### GIVEN RECORDS

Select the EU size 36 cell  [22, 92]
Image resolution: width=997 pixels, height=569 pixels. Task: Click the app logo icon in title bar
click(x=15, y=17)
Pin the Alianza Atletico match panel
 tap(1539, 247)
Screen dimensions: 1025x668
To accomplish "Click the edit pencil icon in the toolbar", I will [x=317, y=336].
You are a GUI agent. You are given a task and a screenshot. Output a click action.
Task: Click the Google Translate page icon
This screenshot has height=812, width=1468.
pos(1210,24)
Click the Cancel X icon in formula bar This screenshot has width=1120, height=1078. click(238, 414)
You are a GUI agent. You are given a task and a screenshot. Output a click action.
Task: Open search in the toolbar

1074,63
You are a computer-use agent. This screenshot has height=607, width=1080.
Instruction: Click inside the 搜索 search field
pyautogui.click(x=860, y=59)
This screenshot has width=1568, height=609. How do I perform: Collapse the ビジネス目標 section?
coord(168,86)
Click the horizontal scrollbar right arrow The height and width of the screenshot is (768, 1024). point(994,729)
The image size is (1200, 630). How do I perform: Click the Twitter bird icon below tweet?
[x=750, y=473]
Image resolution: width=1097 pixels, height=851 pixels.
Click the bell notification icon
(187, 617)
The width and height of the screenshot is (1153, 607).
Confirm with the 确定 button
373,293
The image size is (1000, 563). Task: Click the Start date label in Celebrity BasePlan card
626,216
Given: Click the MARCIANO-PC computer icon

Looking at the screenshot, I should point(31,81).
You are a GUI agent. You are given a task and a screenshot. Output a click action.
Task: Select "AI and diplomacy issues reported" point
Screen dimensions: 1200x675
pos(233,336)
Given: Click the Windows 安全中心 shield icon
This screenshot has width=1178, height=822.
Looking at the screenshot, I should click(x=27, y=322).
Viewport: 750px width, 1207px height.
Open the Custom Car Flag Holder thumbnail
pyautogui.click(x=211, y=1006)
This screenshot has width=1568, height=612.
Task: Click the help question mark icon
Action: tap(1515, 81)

######

DIRECTIONS FOR THIS TASK >>
Rewrite every one of the entries above, substituting "interface agent" for "GUI agent" wherever it occurs and leaving all else unchanged.

ANSWER FOR THIS EXERCISE >>
Select the EU size 36 cell  [22, 92]
Image resolution: width=997 pixels, height=569 pixels. Task: Click the app logo icon in title bar
click(x=15, y=17)
Pin the Alianza Atletico match panel
 tap(1539, 247)
Screen dimensions: 1025x668
To accomplish "Click the edit pencil icon in the toolbar", I will [x=317, y=336].
You are a interface agent. You are given a task and a screenshot. Output a click action.
Task: Click the Google Translate page icon
This screenshot has height=812, width=1468.
pos(1210,24)
Click the Cancel X icon in formula bar This screenshot has width=1120, height=1078. click(238, 414)
You are a interface agent. You are given a task and a screenshot. Output a click action.
Task: Open search in the toolbar

1074,63
You are a computer-use agent. This screenshot has height=607, width=1080.
Instruction: Click inside the 搜索 search field
pyautogui.click(x=860, y=59)
This screenshot has width=1568, height=609. How do I perform: Collapse the ビジネス目標 section?
coord(168,86)
Click the horizontal scrollbar right arrow The height and width of the screenshot is (768, 1024). point(994,729)
The image size is (1200, 630). How do I perform: Click the Twitter bird icon below tweet?
[x=750, y=473]
Image resolution: width=1097 pixels, height=851 pixels.
Click the bell notification icon
(187, 617)
The width and height of the screenshot is (1153, 607).
Confirm with the 确定 button
373,293
The image size is (1000, 563). Task: Click the Start date label in Celebrity BasePlan card
626,216
Given: Click the MARCIANO-PC computer icon

Looking at the screenshot, I should point(31,81).
You are a interface agent. You are given a task and a screenshot. Output a click action.
Task: Select "AI and diplomacy issues reported" point
Screen dimensions: 1200x675
pos(233,336)
Given: Click the Windows 安全中心 shield icon
This screenshot has width=1178, height=822.
Looking at the screenshot, I should click(x=27, y=322).
Viewport: 750px width, 1207px height.
Open the Custom Car Flag Holder thumbnail
pyautogui.click(x=211, y=1006)
This screenshot has width=1568, height=612.
Task: Click the help question mark icon
Action: tap(1515, 81)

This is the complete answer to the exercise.